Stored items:
▽
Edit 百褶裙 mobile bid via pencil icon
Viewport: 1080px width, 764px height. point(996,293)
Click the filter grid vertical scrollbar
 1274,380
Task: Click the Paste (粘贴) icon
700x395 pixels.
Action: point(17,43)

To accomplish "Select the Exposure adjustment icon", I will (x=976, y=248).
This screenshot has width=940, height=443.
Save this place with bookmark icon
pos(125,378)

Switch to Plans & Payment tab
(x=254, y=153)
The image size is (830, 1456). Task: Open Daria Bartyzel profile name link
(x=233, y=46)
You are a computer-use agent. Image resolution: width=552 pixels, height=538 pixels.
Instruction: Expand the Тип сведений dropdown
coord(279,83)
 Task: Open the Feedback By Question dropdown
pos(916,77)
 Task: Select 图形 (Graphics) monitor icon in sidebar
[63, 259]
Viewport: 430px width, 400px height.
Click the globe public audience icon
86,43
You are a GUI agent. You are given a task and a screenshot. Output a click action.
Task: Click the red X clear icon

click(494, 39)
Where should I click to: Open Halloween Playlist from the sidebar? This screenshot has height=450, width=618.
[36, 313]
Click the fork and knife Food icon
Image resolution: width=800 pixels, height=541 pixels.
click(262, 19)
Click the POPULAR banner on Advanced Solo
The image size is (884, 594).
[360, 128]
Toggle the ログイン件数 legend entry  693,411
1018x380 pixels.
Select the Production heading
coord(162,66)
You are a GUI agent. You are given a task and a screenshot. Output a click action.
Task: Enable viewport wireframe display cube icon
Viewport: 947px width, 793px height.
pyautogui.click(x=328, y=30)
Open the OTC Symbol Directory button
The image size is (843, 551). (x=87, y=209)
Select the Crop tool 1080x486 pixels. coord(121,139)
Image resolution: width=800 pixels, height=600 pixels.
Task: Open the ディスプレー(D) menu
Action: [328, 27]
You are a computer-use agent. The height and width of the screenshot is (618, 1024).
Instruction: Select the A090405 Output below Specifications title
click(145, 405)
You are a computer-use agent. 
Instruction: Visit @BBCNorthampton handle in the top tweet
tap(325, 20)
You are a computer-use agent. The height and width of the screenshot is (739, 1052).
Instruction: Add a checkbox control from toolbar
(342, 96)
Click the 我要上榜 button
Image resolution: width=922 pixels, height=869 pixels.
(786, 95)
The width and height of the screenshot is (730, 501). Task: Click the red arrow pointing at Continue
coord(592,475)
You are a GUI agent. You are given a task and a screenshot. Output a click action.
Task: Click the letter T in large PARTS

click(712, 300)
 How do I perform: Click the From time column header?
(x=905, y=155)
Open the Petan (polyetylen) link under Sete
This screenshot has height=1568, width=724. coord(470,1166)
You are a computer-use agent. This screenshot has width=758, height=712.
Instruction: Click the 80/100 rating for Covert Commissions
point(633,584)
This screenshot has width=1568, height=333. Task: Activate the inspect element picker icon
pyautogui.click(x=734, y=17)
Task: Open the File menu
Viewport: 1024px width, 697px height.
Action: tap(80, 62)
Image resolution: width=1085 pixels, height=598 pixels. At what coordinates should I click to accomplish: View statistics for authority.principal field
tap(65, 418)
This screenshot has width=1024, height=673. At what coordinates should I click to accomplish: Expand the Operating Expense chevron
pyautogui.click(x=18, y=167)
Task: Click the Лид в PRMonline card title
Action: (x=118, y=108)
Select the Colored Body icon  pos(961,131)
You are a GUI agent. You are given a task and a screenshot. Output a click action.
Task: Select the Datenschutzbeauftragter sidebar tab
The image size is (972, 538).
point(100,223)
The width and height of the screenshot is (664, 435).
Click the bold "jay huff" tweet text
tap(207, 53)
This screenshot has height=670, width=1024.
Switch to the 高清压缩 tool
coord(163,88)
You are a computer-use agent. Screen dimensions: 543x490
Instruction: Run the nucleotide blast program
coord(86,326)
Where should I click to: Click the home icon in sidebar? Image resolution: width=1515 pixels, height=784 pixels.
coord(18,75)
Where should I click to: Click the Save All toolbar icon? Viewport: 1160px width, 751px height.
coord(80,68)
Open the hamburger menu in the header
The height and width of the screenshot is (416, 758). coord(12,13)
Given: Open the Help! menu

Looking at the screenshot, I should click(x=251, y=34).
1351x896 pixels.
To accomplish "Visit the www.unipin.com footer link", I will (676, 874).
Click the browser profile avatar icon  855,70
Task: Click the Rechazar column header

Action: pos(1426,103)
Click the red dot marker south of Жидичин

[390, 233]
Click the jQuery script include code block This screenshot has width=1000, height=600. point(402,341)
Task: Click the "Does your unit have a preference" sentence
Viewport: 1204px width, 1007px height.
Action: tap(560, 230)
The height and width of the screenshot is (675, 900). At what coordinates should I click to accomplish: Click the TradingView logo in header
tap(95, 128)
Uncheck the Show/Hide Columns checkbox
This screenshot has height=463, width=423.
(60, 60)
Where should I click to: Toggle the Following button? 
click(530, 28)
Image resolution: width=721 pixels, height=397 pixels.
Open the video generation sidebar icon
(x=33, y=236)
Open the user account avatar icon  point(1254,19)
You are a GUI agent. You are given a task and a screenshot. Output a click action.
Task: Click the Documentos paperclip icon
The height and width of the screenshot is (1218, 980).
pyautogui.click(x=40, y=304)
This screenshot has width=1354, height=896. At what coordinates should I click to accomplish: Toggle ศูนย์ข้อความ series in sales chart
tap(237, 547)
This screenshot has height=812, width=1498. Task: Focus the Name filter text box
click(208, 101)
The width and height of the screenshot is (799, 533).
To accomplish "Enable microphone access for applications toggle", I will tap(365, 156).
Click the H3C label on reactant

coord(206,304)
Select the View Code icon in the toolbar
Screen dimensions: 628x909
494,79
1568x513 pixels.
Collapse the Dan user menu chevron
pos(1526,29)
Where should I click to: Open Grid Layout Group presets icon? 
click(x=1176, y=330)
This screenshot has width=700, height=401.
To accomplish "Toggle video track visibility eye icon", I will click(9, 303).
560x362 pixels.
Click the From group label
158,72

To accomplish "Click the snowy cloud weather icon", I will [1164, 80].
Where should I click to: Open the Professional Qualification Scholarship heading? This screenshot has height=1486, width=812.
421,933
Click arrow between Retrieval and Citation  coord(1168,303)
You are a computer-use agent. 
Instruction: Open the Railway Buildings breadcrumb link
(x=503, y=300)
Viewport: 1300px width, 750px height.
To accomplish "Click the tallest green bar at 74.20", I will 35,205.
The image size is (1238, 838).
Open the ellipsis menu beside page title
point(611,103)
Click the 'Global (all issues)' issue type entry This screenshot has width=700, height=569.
△
What to produce: Repeat each of the entries above precisely as given.

Your response:
Edit 百褶裙 mobile bid via pencil icon
Viewport: 1080px width, 764px height. point(996,293)
Click the filter grid vertical scrollbar
 1274,380
Task: Click the Paste (粘贴) icon
700x395 pixels.
Action: point(17,43)

To accomplish "Select the Exposure adjustment icon", I will (x=976, y=248).
This screenshot has width=940, height=443.
Save this place with bookmark icon
pos(125,378)

Switch to Plans & Payment tab
(x=254, y=153)
The image size is (830, 1456). Task: Open Daria Bartyzel profile name link
(x=233, y=46)
You are a computer-use agent. Image resolution: width=552 pixels, height=538 pixels.
Instruction: Expand the Тип сведений dropdown
coord(279,83)
 Task: Open the Feedback By Question dropdown
pos(916,77)
 Task: Select 图形 (Graphics) monitor icon in sidebar
[63, 259]
Viewport: 430px width, 400px height.
Click the globe public audience icon
86,43
You are a GUI agent. You are given a task and a screenshot. Output a click action.
Task: Click the red X clear icon

click(494, 39)
Where should I click to: Open Halloween Playlist from the sidebar? This screenshot has height=450, width=618.
[36, 313]
Click the fork and knife Food icon
Image resolution: width=800 pixels, height=541 pixels.
click(262, 19)
Click the POPULAR banner on Advanced Solo
The image size is (884, 594).
[360, 128]
Toggle the ログイン件数 legend entry  693,411
1018x380 pixels.
Select the Production heading
coord(162,66)
You are a GUI agent. You are given a task and a screenshot. Output a click action.
Task: Enable viewport wireframe display cube icon
Viewport: 947px width, 793px height.
pyautogui.click(x=328, y=30)
Open the OTC Symbol Directory button
The image size is (843, 551). (x=87, y=209)
Select the Crop tool 1080x486 pixels. coord(121,139)
Image resolution: width=800 pixels, height=600 pixels.
Task: Open the ディスプレー(D) menu
Action: [328, 27]
You are a computer-use agent. The height and width of the screenshot is (618, 1024).
Instruction: Select the A090405 Output below Specifications title
click(145, 405)
You are a computer-use agent. 
Instruction: Visit @BBCNorthampton handle in the top tweet
tap(325, 20)
You are a computer-use agent. The height and width of the screenshot is (739, 1052).
Instruction: Add a checkbox control from toolbar
(342, 96)
Click the 我要上榜 button
Image resolution: width=922 pixels, height=869 pixels.
(786, 95)
The width and height of the screenshot is (730, 501). Task: Click the red arrow pointing at Continue
coord(592,475)
You are a GUI agent. You are given a task and a screenshot. Output a click action.
Task: Click the letter T in large PARTS

click(712, 300)
 How do I perform: Click the From time column header?
(x=905, y=155)
Open the Petan (polyetylen) link under Sete
This screenshot has height=1568, width=724. coord(470,1166)
You are a computer-use agent. This screenshot has width=758, height=712.
Instruction: Click the 80/100 rating for Covert Commissions
point(633,584)
This screenshot has width=1568, height=333. Task: Activate the inspect element picker icon
pyautogui.click(x=734, y=17)
Task: Open the File menu
Viewport: 1024px width, 697px height.
Action: tap(80, 62)
Image resolution: width=1085 pixels, height=598 pixels. At what coordinates should I click to accomplish: View statistics for authority.principal field
tap(65, 418)
This screenshot has width=1024, height=673. At what coordinates should I click to accomplish: Expand the Operating Expense chevron
pyautogui.click(x=18, y=167)
Task: Click the Лид в PRMonline card title
Action: (x=118, y=108)
Select the Colored Body icon  pos(961,131)
You are a GUI agent. You are given a task and a screenshot. Output a click action.
Task: Select the Datenschutzbeauftragter sidebar tab
The image size is (972, 538).
point(100,223)
The width and height of the screenshot is (664, 435).
Click the bold "jay huff" tweet text
tap(207, 53)
This screenshot has height=670, width=1024.
Switch to the 高清压缩 tool
coord(163,88)
You are a computer-use agent. Screen dimensions: 543x490
Instruction: Run the nucleotide blast program
coord(86,326)
Where should I click to: Click the home icon in sidebar? Image resolution: width=1515 pixels, height=784 pixels.
coord(18,75)
Where should I click to: Click the Save All toolbar icon? Viewport: 1160px width, 751px height.
coord(80,68)
Open the hamburger menu in the header
The height and width of the screenshot is (416, 758). coord(12,13)
Given: Open the Help! menu

Looking at the screenshot, I should click(x=251, y=34).
1351x896 pixels.
To accomplish "Visit the www.unipin.com footer link", I will (676, 874).
Click the browser profile avatar icon  855,70
Task: Click the Rechazar column header

Action: pos(1426,103)
Click the red dot marker south of Жидичин

[390, 233]
Click the jQuery script include code block This screenshot has width=1000, height=600. point(402,341)
Task: Click the "Does your unit have a preference" sentence
Viewport: 1204px width, 1007px height.
Action: tap(560, 230)
The height and width of the screenshot is (675, 900). At what coordinates should I click to accomplish: Click the TradingView logo in header
tap(95, 128)
Uncheck the Show/Hide Columns checkbox
This screenshot has height=463, width=423.
(60, 60)
Where should I click to: Toggle the Following button? 
click(530, 28)
Image resolution: width=721 pixels, height=397 pixels.
Open the video generation sidebar icon
(x=33, y=236)
Open the user account avatar icon  point(1254,19)
You are a GUI agent. You are given a task and a screenshot. Output a click action.
Task: Click the Documentos paperclip icon
The height and width of the screenshot is (1218, 980).
pyautogui.click(x=40, y=304)
This screenshot has width=1354, height=896. At what coordinates should I click to accomplish: Toggle ศูนย์ข้อความ series in sales chart
tap(237, 547)
This screenshot has height=812, width=1498. Task: Focus the Name filter text box
click(208, 101)
The width and height of the screenshot is (799, 533).
To accomplish "Enable microphone access for applications toggle", I will tap(365, 156).
Click the H3C label on reactant

coord(206,304)
Select the View Code icon in the toolbar
Screen dimensions: 628x909
494,79
1568x513 pixels.
Collapse the Dan user menu chevron
pos(1526,29)
Where should I click to: Open Grid Layout Group presets icon? 
click(x=1176, y=330)
This screenshot has width=700, height=401.
To accomplish "Toggle video track visibility eye icon", I will click(9, 303).
560x362 pixels.
Click the From group label
158,72

To accomplish "Click the snowy cloud weather icon", I will [1164, 80].
Where should I click to: Open the Professional Qualification Scholarship heading? This screenshot has height=1486, width=812.
421,933
Click arrow between Retrieval and Citation  coord(1168,303)
You are a computer-use agent. 
Instruction: Open the Railway Buildings breadcrumb link
(x=503, y=300)
Viewport: 1300px width, 750px height.
To accomplish "Click the tallest green bar at 74.20", I will 35,205.
The image size is (1238, 838).
Open the ellipsis menu beside page title
point(611,103)
Click the 'Global (all issues)' issue type entry This screenshot has width=700, height=569.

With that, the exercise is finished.